Friday, August 4, 2017

Making peace with aging

I can't tell you the number of conversations I've had lately with various people in a variety of places in which the topic of aging has come up. Along with that topic, invariably the issues of illness and decline emerge. And nearly always someone will quip, "Aging isn't for sissies." Indeed, it isn't.

So when I read today in Suzanne Braun Levine's book, Inventing the Rest of Our Lives, that sociologist Pepper Schwartz had said the following, I was reminded that this is the other side of the coin:

"The only reward for aging is a sense of some honest friendship with yourself, where you get to know yourself—you make peace with the things you are and you aren't." She added that you see your life "filtered through a unique lens rather than a cultural one."

Levine then adds, "In other words, intimacy begins at home. Before you can establish your authority, you need to know the sound of your own voice. Before you can take up space, you must be aware of your boundaries—and your reach."

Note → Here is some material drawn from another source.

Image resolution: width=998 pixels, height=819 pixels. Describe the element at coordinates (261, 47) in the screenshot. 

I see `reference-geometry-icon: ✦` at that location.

Sometimes we need those reminders that aging isn't all about decline and new illnesses we never wanted. It is also a wonderful stage of life when we are comfortable in our own skin, where we have become friends to ourselves and have made peace with our experiences and how we've faced them. It's a time when we can own what we can and can't do.

So, yes, aging isn't for sissies—and it also isn't a time to long for the "good old days" of youth when we lacked confidence and a knowledge of ourselves. Stand tall in the truth and beauty of who you are now. Name it. Claim it.